# Where can I buy high quality LED lighting for planted tanks OTHER than Marineland?



## KhuliLoachFan (Mar 8, 2008)

I am really unhappy with the selection of LED lighting available in big box stores or in online order places around here. Both Big Als and MOPs carry Marineland LED lighting.

Apparently, there are other options, including TMC Aquaray and others. But I haven't seen them for sale anywhere in Canada, either in stores or online.

Warren

P.S. I'm not having much luck finding non-DIY (commercial) planted tanks with LED lighting discussions. Are people using Vertex? Aquaray? DIY only? Some other people are saying that it's too early, and that T5HO is still the way to go for plants.


----------



## Y2KGT (Jul 20, 2009)

J&L Aquatics out of BC sells the Aqua Ray LED Fixtures.
http://www.jlaquatics.com/info/418/Aqua+Ray+LED+Lighting+Fixtures.html
--
Paul


----------



## ameekplec. (May 1, 2008)

Check out any reef-related retail outfits. Almost all of them have multiple LED choices.
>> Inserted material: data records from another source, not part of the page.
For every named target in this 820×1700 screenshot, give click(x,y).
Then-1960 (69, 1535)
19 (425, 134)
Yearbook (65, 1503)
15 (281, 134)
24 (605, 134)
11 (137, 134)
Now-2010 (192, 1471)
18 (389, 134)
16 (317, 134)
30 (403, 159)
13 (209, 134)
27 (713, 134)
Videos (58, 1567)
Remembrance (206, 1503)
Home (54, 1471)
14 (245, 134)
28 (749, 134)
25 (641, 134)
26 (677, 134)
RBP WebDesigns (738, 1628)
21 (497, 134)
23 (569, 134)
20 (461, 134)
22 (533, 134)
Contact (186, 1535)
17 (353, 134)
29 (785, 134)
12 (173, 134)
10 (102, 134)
Although all of them will be the wrong colour temp for planted tanks - they all run in the 10 - 22K range, where as over a planted tank you'll want a warmer colour.

Ever considered a DIY solution?


----------



## KhuliLoachFan (Mar 8, 2008)

That's basically it. For a planted tank, DIY seems the way to go. Or the marineland units, which are basically still a very cold white light, not correct for planted tanks, and not a high-PAR led unit like the reef ones. All the aquaray ones are reef units.

W


----------



## Y2KGT (Jul 20, 2009)

KhuliLoachFan said:


> All the aquaray ones are reef units.
> 
> W


Not true. The GroBeam are for Planted tanks.
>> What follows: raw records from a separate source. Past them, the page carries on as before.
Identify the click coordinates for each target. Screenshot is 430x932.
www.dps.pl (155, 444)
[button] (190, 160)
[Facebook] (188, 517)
The GroBeam 1000 uses 6500K natural daylight Compact PowerLEDs emitting over 800 lumens making it especially suitable for planted aquariums and for enhancing the colours of your tropical fish.

Perfect for planted tanks, tropical aquariums and specialist indoor plants.

http://www.jlaquatics.com/product/l...LED+Light+Strip+(2-12W+Natural+Daylight).html
http://www.jlaquatics.com/product/ld-ar1515/GroBeam+1000+ND+LED+Light+Tile+(Natural+Daylight).html
--
Paul


----------